Tuvo pupila Manolo, como siempre, para escoger la obra de su iniciación en el teatro nacional. Es la de uno de nuestros jóvenes comediógrafos de mayor talento, quizá el de más talento entre todos los de su generación (pero no olvidamos a Emilio Carballido, que es también un autor excelente). Sergio Magaña escribe poco, con cautela, trabaja mucho sus obras, las pule y las reescribe, y no da muchas, como hacen Inclán u otros; pero cuando al fin entrega una obra para ser estrenada, se puede estar seguro de que se trata de una gran obra. Lo fueron Los signos del zodiaco y Moctezuma II, sus primeras obras. Lo es también, en cierta medida, El pequeño caso de Jorge Lívido. ¿Mejor que las anteriores? Sería mucho decir. Pero muy buena, digna de llevar la firma que lleva. Tampoco Shakespeare, cada vez que estrenaba una obra, superaba Romeo y Julieta; pero Shakespeare es Shakespeare no solamente por Romeo y Julieta, sino por el conjunto de todas sus obras. Creemos que Sergio Magaña ha crecido, como personalidad literaria, con el estreno de El pequeño caso de Jorge Lívido... aunque no sea una obra más grande que las dos que la precedieron.

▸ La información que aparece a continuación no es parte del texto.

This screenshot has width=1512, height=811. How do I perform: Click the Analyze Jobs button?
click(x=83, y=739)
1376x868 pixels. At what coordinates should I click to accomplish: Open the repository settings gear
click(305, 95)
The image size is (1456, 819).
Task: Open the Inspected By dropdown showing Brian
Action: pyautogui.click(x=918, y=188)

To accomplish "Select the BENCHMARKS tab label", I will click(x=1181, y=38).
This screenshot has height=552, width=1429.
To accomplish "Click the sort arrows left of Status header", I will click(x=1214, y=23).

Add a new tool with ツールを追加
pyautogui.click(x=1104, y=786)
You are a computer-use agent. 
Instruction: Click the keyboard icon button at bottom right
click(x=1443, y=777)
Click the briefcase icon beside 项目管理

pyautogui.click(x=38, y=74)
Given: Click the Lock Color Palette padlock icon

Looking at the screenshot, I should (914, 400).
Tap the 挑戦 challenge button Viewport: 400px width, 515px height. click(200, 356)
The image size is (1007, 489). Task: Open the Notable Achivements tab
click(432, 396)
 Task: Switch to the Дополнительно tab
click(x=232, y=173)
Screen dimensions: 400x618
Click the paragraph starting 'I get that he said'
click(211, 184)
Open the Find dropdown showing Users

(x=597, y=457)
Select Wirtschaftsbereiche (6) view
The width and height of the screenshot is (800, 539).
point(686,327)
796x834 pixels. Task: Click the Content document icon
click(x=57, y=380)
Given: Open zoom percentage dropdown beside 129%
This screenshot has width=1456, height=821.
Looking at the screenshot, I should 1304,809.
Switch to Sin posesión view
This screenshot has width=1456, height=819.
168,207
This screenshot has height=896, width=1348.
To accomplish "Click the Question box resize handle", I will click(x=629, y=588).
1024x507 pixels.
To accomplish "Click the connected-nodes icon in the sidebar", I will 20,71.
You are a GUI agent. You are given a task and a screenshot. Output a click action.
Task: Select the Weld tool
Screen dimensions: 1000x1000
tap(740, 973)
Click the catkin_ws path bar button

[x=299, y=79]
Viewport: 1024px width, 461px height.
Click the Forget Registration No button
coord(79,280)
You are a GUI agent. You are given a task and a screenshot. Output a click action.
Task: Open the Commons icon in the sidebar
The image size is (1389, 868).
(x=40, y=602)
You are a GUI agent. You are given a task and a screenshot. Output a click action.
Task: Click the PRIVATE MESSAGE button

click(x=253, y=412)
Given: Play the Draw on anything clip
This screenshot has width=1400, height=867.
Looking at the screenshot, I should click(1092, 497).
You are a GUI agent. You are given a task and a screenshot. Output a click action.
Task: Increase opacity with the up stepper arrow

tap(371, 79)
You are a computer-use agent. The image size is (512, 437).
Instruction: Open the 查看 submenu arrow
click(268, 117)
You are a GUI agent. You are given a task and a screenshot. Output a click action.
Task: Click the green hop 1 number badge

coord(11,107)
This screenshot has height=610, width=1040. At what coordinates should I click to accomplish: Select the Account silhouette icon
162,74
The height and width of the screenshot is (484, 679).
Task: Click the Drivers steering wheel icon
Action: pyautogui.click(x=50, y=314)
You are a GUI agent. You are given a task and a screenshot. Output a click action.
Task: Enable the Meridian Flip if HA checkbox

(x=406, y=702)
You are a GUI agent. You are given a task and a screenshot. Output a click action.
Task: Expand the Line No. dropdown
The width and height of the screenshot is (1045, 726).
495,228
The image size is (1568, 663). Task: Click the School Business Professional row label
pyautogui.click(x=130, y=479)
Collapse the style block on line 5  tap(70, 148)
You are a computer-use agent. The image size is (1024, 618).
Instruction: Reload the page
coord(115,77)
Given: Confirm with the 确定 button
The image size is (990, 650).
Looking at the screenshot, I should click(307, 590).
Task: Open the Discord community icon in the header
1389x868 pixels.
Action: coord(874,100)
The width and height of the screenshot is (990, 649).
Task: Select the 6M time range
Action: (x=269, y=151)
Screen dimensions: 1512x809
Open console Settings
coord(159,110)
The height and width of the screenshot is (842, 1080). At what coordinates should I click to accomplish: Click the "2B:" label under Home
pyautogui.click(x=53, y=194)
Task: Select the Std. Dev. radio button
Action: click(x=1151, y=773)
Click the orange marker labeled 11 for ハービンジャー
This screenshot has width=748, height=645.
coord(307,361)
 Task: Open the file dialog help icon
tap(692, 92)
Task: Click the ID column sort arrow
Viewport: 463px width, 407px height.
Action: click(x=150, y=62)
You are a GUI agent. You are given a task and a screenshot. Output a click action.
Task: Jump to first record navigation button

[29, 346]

El público verá, en el primer momento, en esta pieza, una obra policiaca, que trata del descubrimiento del autor de un crimen y su detención, pero que lo trata de un tono algo humorístico, y en la que se consiguen felices cuadros de sainete y divertidos personajes, un poco caracterizados, que nos dan un pintoresco cuadro de la vida mexicana de la clase media; nosotros creemos que la obra en realidad contiene muchísimo más que eso; es una obra con mensaje, y con un valiente mensaje; como algunas de las películas italianas más sobresalientes del neorrealismo, pone la moral un poco patas arriba, y hace al público simpatizar no con la justicia, sino con la bondad, que vale mucho más. Los valores éticos por encima de los valores jurídicos... ¡qué bello y qué generoso mensaje! Piedad, misericordia, humana simpatía, por encima de cumplimiento de leyes o reglamentos... un alto sentido, ambicioso, noble. No se trata de ninguna insignificancia; se trata de la obra de sentido más penetrante, más profundo, que hayamos visto en mucho tiempo, mexicana o no. En nada desmerece, creemos, frente al Réquiem por una monja, que es una obra internacionalmente famosa; en algunos aspectos creemos que la supera. Y si no lo alcanza la perfección clásica y admirable de Panorama desde el puente, al menos se siente que tiene, por momentos, su mismo gran aliento.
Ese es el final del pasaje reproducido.